### Exercise tasks
1) Quote the excerpt on science anniversaries word for word, everything from "Much later Asimov" down to "death in 1992.".
2) Continue the excerpt on science anniversaries, picking up after its final sentence.

### Document excerpt
■ ■ ■

Much later Asimov added a “zeroth law,” requiring robots to protect all of humankind even if that meant violating the other three laws. Artificial intelligence researchers all know about Asimov’s laws, but somehow have not managed to enforce them on social media. Incidentally, this year is also the quadranscentennial of Asimov’s death in 1992.
- First sustained nuclear fission chain reaction, semisesquicentennial (1942)
Enrico Fermi, the Italian Nobel laureate, escaped fascist Italy to come to the United States shortly after nuclear fission’s discovery in Germany. Fermi directed construction of the “atomic pile,” or nuclear reactor, on a squash court under the stands of the University of Chicago’s football stadium. Fermi and his collaborators showed that neutrons emitted from fissioning uranium nuclei could induce more fission, creating a chain reaction capable of releasing enormous amounts of energy. Which it later did. - Discovery of pulsars, semicentennial (1967)
Science’s awareness of the existence of pulsars turns 50 this year, thanks to the diligence of Irish astrophysicist Jocelyn Bell Burnell. She spent many late-night hours examining the data recordings from the radio telescope she helped to build that first spotted a signal from a pulsar. She recognized that the signal was something special even though others thought it was just a glitch in the apparatus. But she was a graduate student so her supervisor got the Nobel Prize instead of her. - Einstein’s theory of lasers, centennial (1917)
Albert Einstein did not actually invent the laser, but he developed the mathematical understanding that made lasers possible. By 1917, physicists knew that quantum physics played a part in the working of atoms, but the details were fuzzy. Niels Bohr had shown in 1913 that an atom’s electrons occupy different energy levels, and that falling from a high energy level to a lower one emits radiation.

■ ■ ■

### Information provided
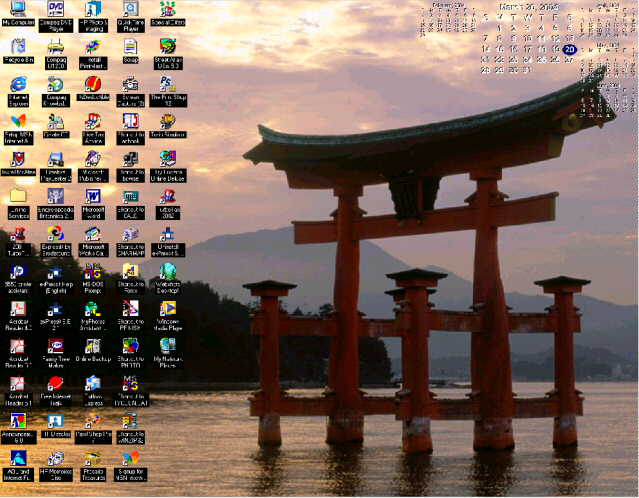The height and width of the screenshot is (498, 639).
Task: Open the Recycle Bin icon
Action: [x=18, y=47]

■ ■ ■

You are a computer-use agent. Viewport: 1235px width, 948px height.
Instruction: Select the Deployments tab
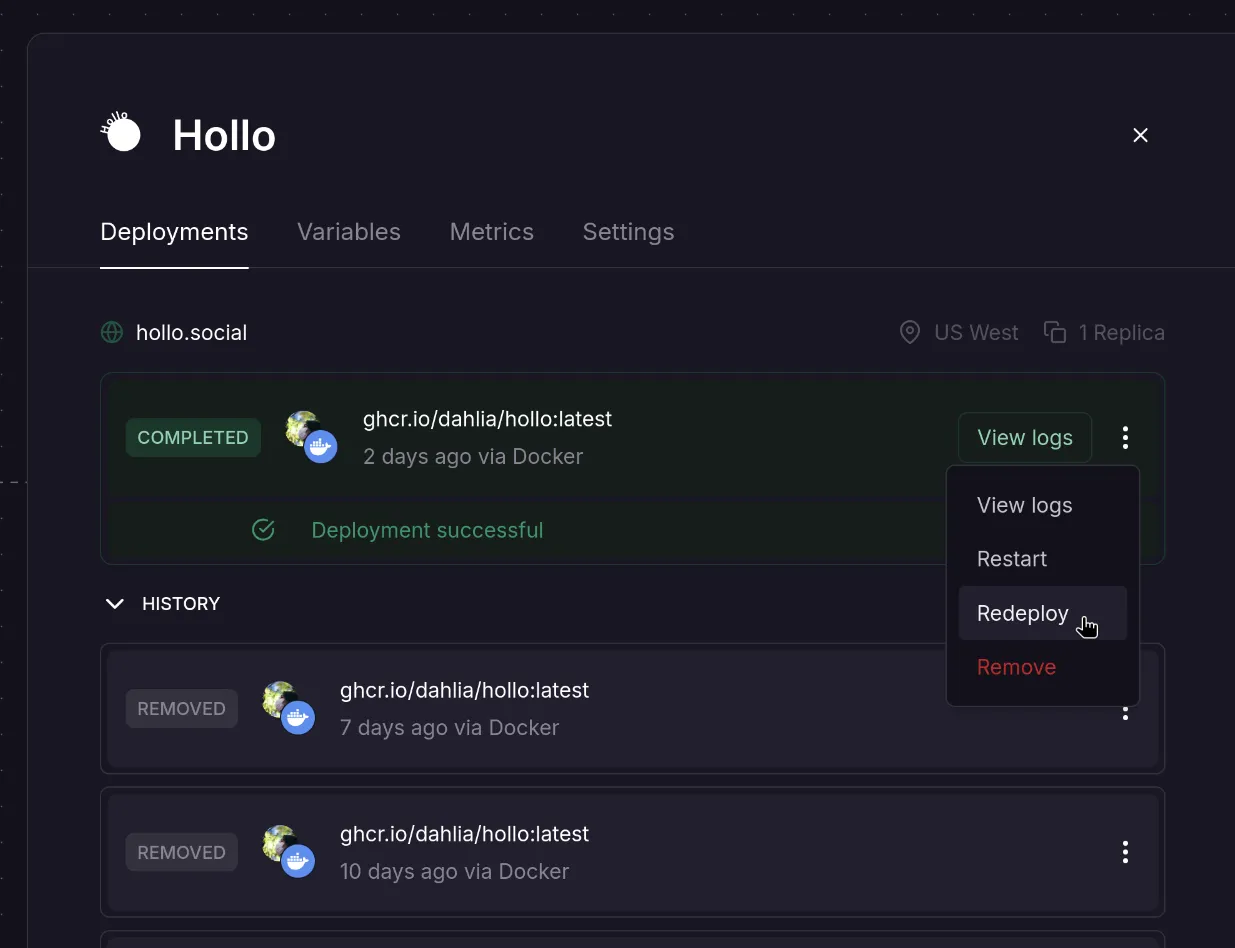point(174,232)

■ ■ ■

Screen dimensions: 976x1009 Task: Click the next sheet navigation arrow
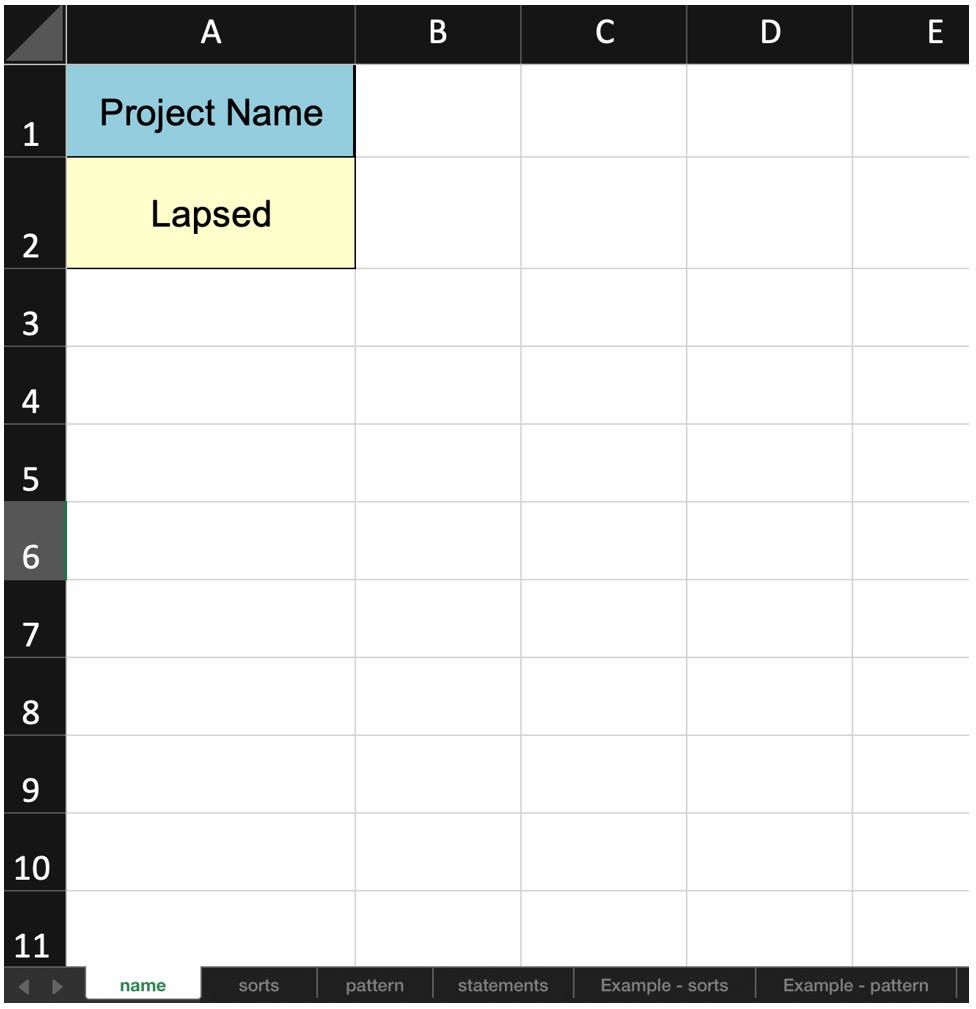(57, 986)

■ ■ ■

### Expected results
1)
Much later Asimov added a “zeroth law,” requiring robots to protect all of humankind even if that meant violating the other three laws. Artificial intelligence researchers all know about Asimov’s laws, but somehow have not managed to enforce them on social media. Incidentally, this year is also the quadranscentennial of Asimov’s death in 1992.

2)
Einstein worked out the math describing this process when many atoms have electrons in high-energy states and emit radiation. His analysis of matter-radiation interaction indicated that it would be possible to prepare many atoms in the same high-energy state and then stimulate them to emit radiation all at once. Properly done, all the atoms would emit radiation of identical wavelength with the waves in phase. A few decades later other physicists figured out how to build such a device for use as a powerful weapon or to read bar codes at grocery stores.
- Qubits, quadranscentennial (1992)
An even better quantum anniversary than lasers is the presentation to the world of the concept of quantum bits of information. Physicist Ben Schumacher of Kenyon College in Ohio unveiled the idea at a conference in Dallas in 1992 (I was there). A “quantum bit” of information, or qubit, represents the information contained in a quantum particle, which can exist in multiple states at once. A photon, for instance, might simultaneously be in a state of horizontal or vertical polarization. Or an electron’s spin could be up and down at the same time.
Such states differ from classical bits of information in a computer, recorded as either a 0 or 1; a quantum bit is both 0 and 1 at the same time. It becomes one or the other only when observed, much like a flipped coin is nether heads nor tails until somebody catches it, or it lands on the 50 yard line. Schumacher’s idea did not get a lot of attention at first, but it eventually became the foundational idea for quantum information theory, a field now booming with efforts to construct a quantum computer based on the manipulation of qubits.
- Birth of modern cosmology, centennial (1917)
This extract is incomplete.